>>>>>

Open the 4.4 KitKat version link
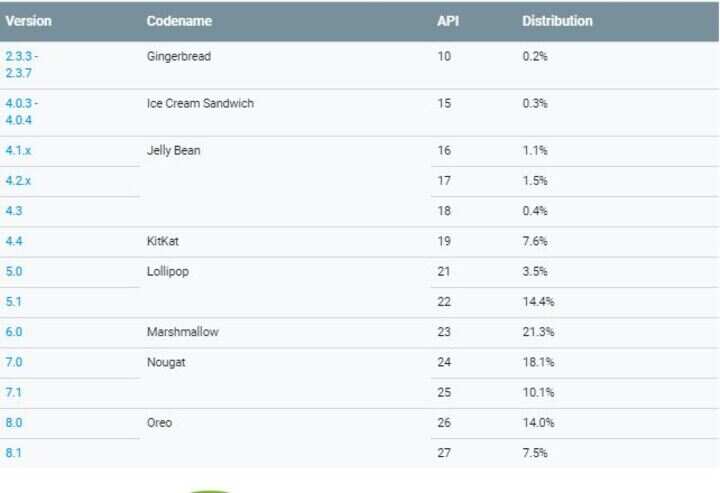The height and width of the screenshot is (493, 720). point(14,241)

<<<<<
>>>>>

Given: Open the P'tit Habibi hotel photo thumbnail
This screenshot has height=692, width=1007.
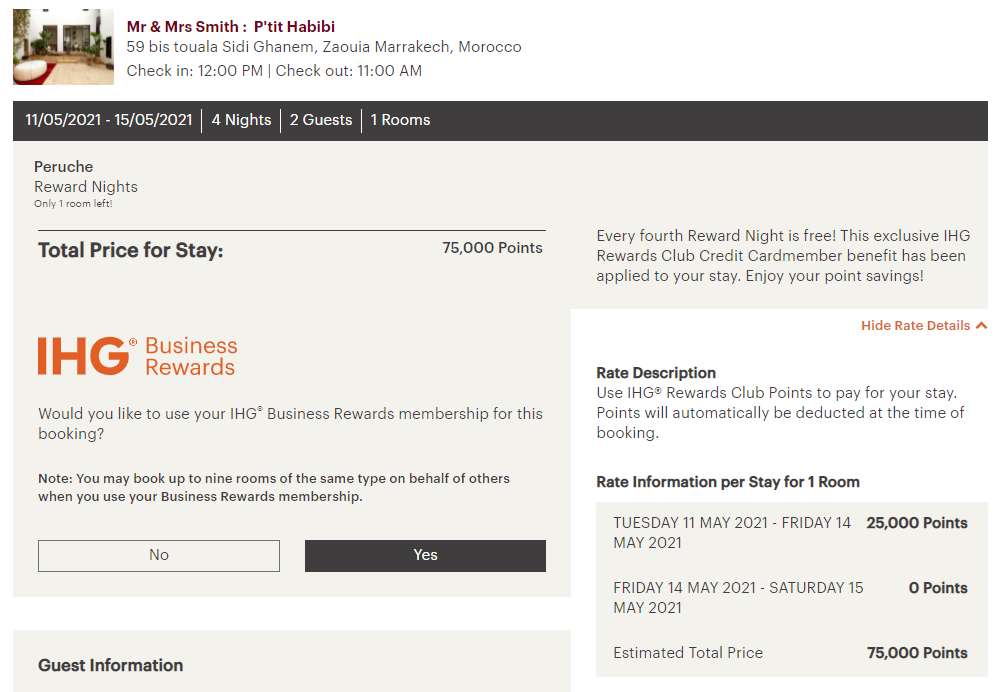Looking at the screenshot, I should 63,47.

<<<<<
>>>>>

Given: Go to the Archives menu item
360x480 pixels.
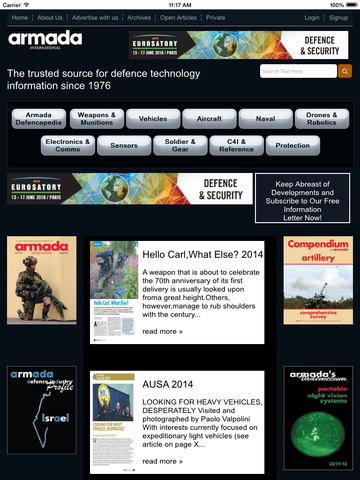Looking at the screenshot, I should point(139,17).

<<<<<

Wherever "Given" appears in a line of the entries, copy that line.

Given: Open the P'tit Habibi hotel photo thumbnail
Given: Go to the Archives menu item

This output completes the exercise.